[RECORDS SUPPLIED Boundary: Start]

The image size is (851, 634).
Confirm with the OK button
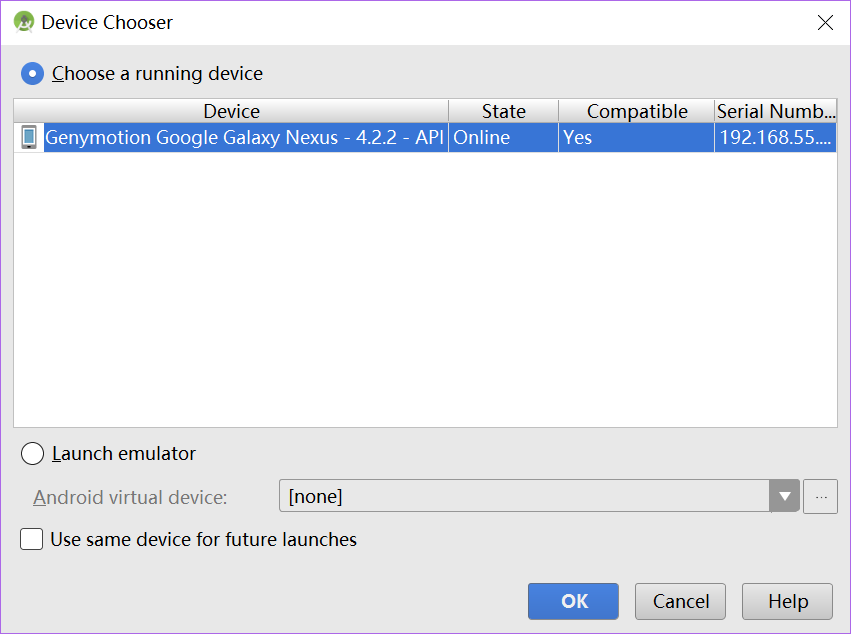[x=573, y=601]
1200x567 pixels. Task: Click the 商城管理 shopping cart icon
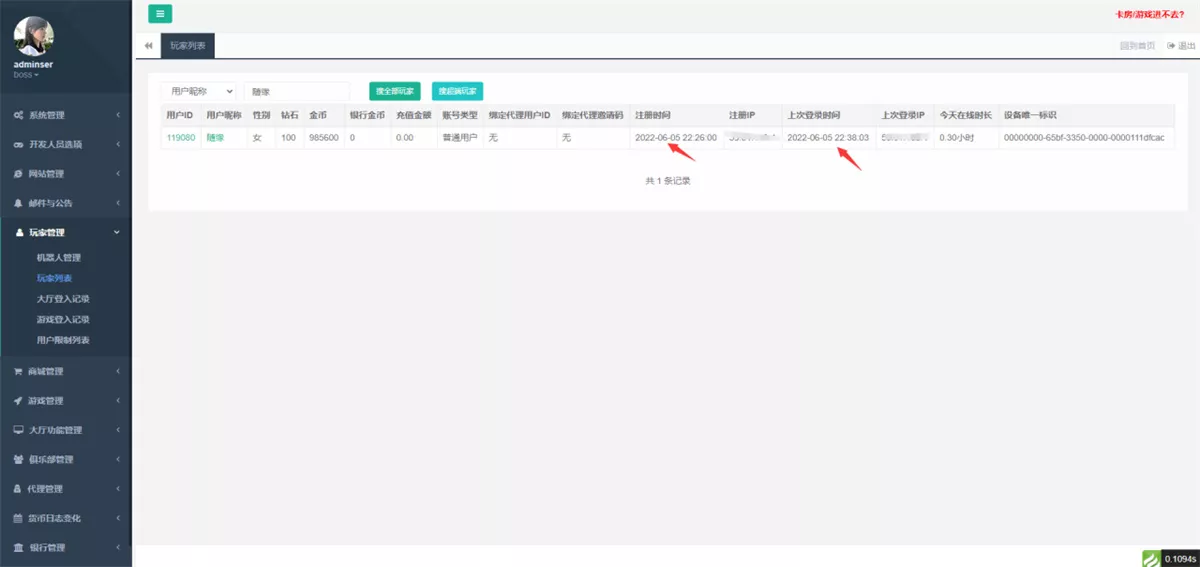coord(19,372)
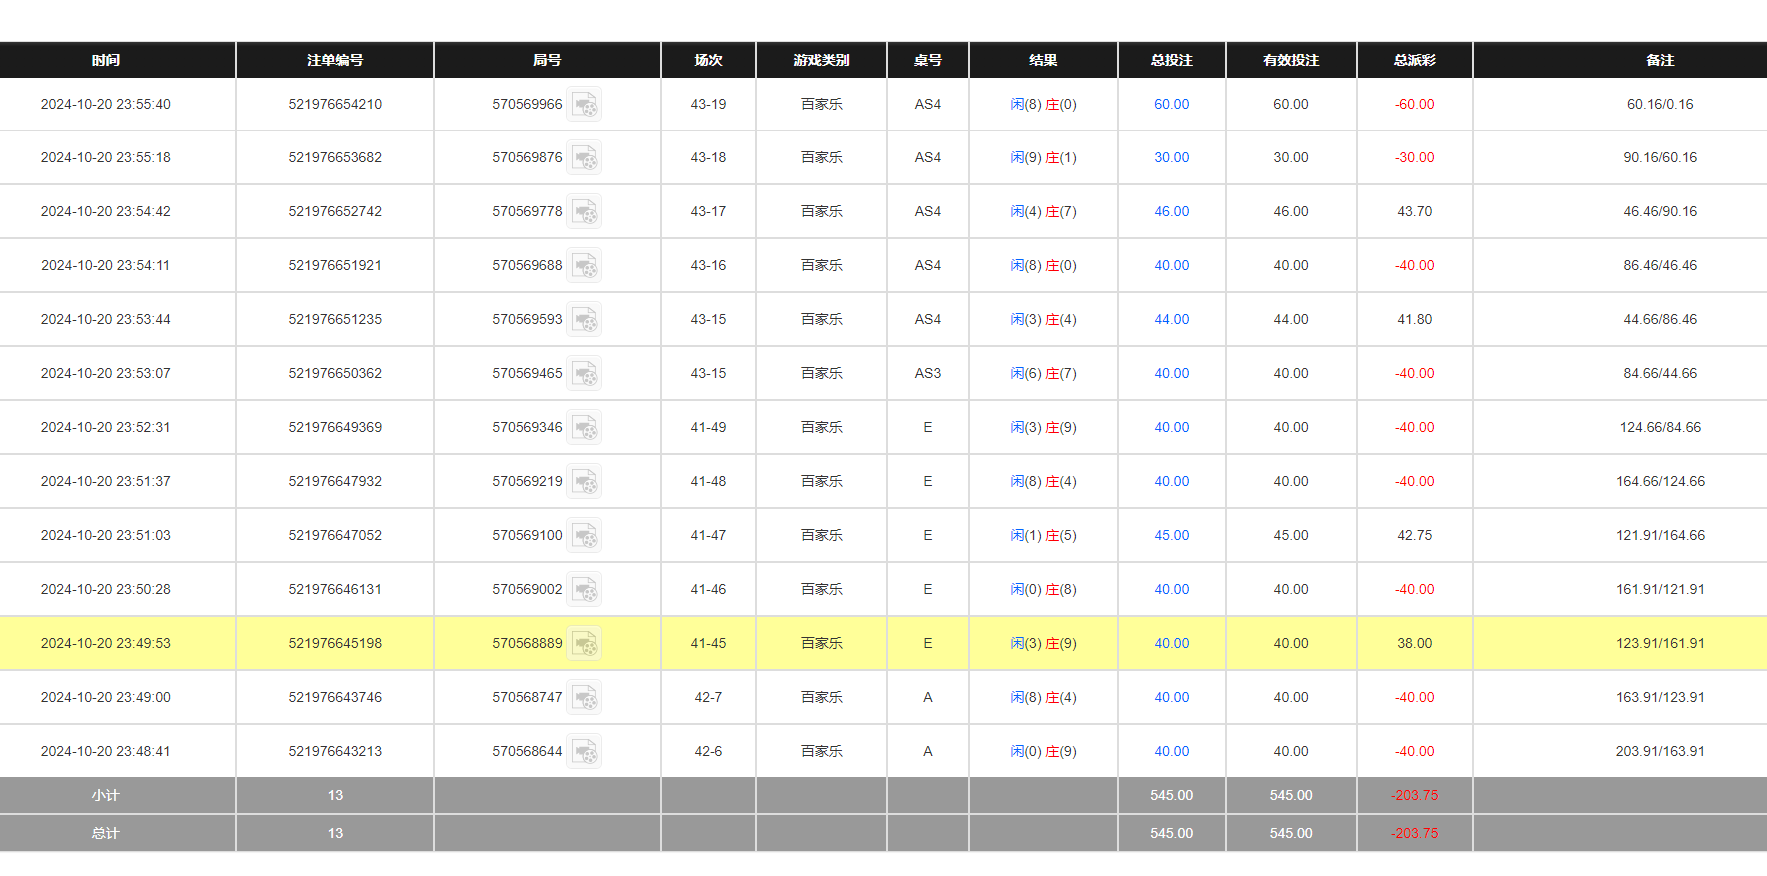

[RECORDS SUPPLIED Boundary: End]

■ **ACTIVITY**:
Every line of the material must be returned exactly; leave the images out.

■ **YOUR RESPONSE**:
The image size is (851, 634).
Confirm with the OK button
[x=573, y=601]
1200x567 pixels. Task: Click the 商城管理 shopping cart icon
coord(19,372)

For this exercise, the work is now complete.